My next guest was a guy named Jared Cohen, okay,
and he wrote a book about the presidents after they left the presidency.
So an example in the book would be Jimmy Carter, right?
What do you think of Jimmy Carter, ma'am?
Well, I'm better than him.
I think Jimmy Carter was a little bit in slow motion.
Okay.
And I've read about him, and I don't think he had any maliciousness in him,
but I think his wife was so smart, and she helped mentally ill.
And that was her thing, her goal in life.
And she did a good job, and I thought she was a wonderful first lady.
Okay.
All right, but you didn't really go.
And what do you think about him post-presidency?
He did a lot of work post-presidencies.
What do you think about that?
What does that mean?
After he came out of the presidency, he spent 50 years building people's houses.
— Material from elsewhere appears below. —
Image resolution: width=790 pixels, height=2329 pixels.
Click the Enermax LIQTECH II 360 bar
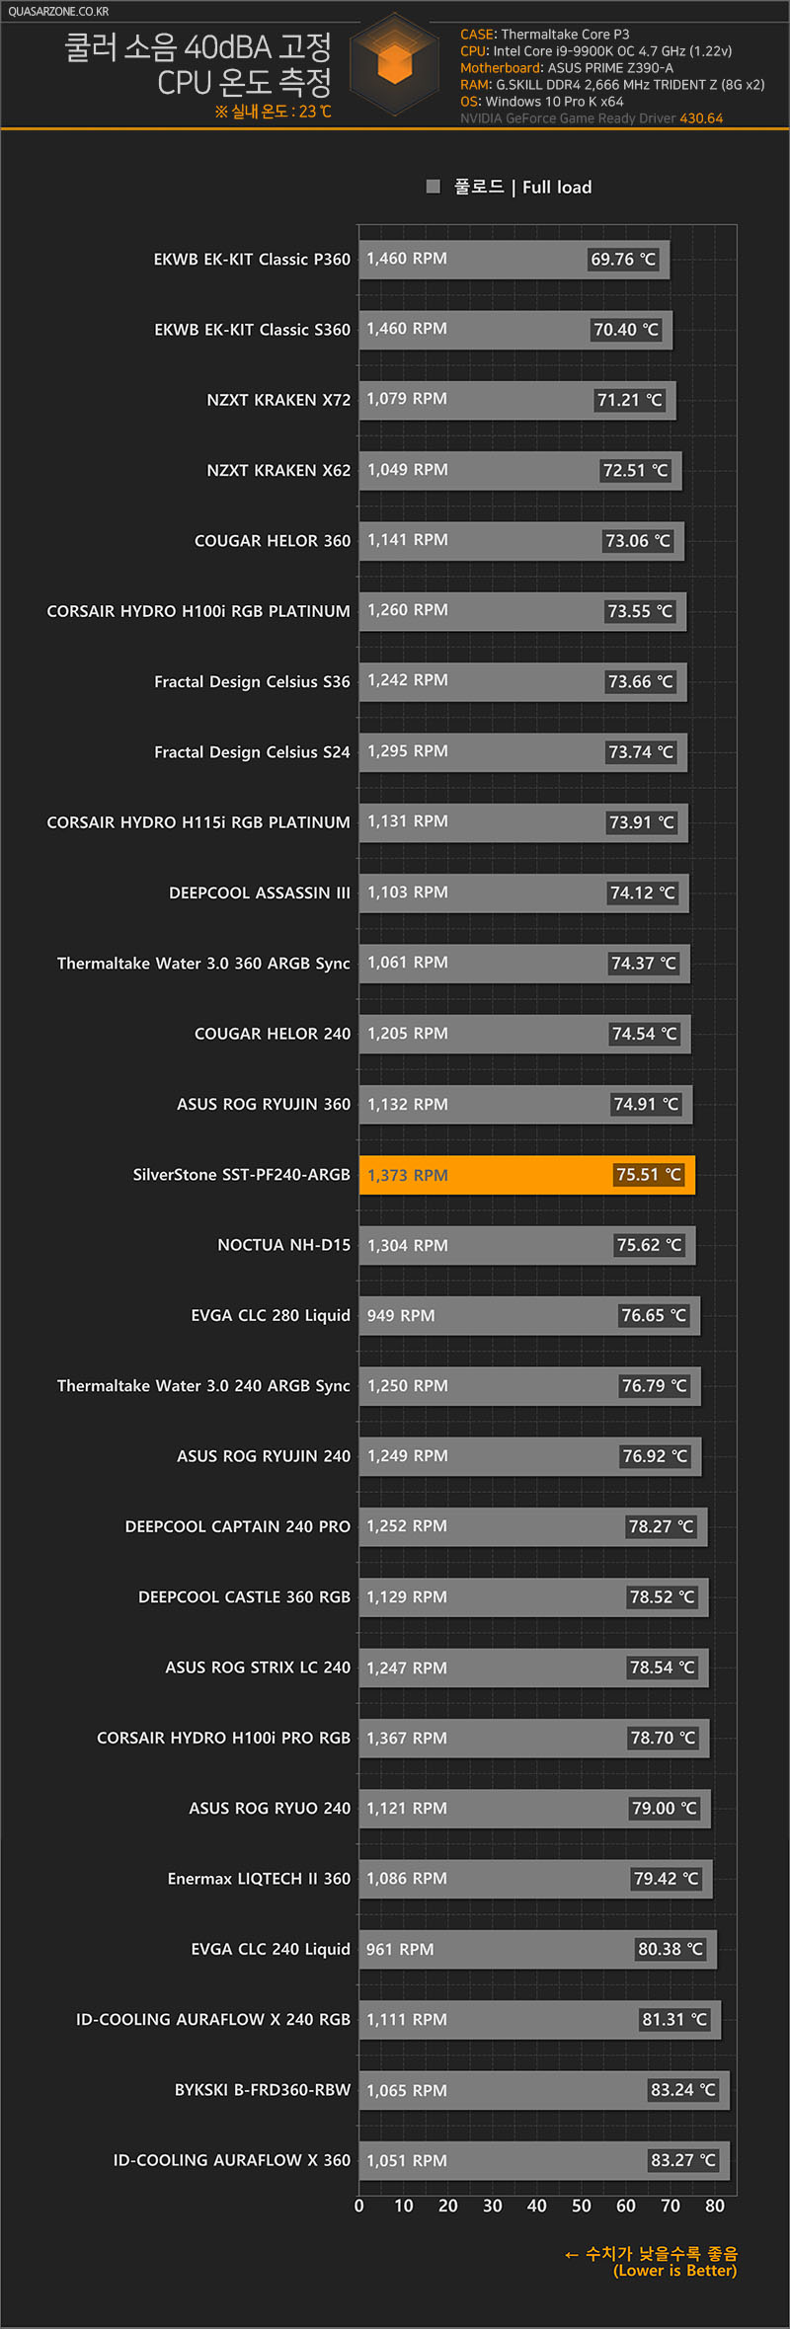coord(535,1879)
He went around the world to make sure they were free and fair elections.
Yeah, well, he came with his wife.
And I don't think all the presidents had that gift.
I think him and his wife, God bless them, were very gifted.
They had a unity, and that's why they did things well.
But I think his wife's kindness, the way I read about them.
And I think she was very kind.
And she was a real beautiful, I don't meet even in looks, but she was attractive, but she was a very kind person.
Maybe she had mental illness in her family, but there was certain things that she did from mentally ill that was very, very good.
All right, let's switch topics because this is Valentine's week.
Do you have a Valentine, Ma?
Do I have a Valentine?
Yeah.
My children are my Valentine's.
Oh.
Oh, okay. Oh, you don't want to talk about you, Valentine?
All right.
You want me to. Let me ask you. Let me switch gears, okay?
What's the best date that you've ever been on?
The best date?
Date, yeah, what's the best date? Go back in time.
Or maybe going forward in time. I don't know. You're nice and young.
So go back in time or go forward in time.
Let me tell you. Can you something?
Yeah, go ahead. You can tell your podcast fan something. Go ahead.
Okay. I was going with my first love.
Okay.
Then I married Anthony's father.
Yes.
And I dropped my first love.
My daughter made her.
All right.
Hey, listen, no one's judging that, Ma.
We all love you.
You're allowed to do whatever the hell you want.
How old are you, Ma?
Eighty-seven.
Right, but you're still shaking and moving a little bit, right?
You got some good dance moves, no?
Well, yeah.
Okay.
All right.
I think that's Uncle Sal and I, because my mind is still sharp.
And you won the Super Bowl pool?
I won the silver boat full that my son Anthony bought two boxes for me, and I got a phone call today that I won five.
All right.
So you netted $4,500?
Yeah, but I didn't get it in my hand yet, but it's, you know, it's coming.
Coming, right?
You're calling them left and right, waiting for the money, right?
I'm waiting for the money.
All right, good for you, ma.
Happy Valentine's Day, ma.
Thank you, baby.
All right, I love you, ma.
I would like to see you, though.
All right.
All right?
I'll come and see you, all right?
Okay.
You promise? Because I haven't seen you at all.
All right, ma.
All right.
I love you, Mom.
I love you, baby.
All right, bye.
Bye.
I love you.
I am Anthony Scaramucci, and that was open book.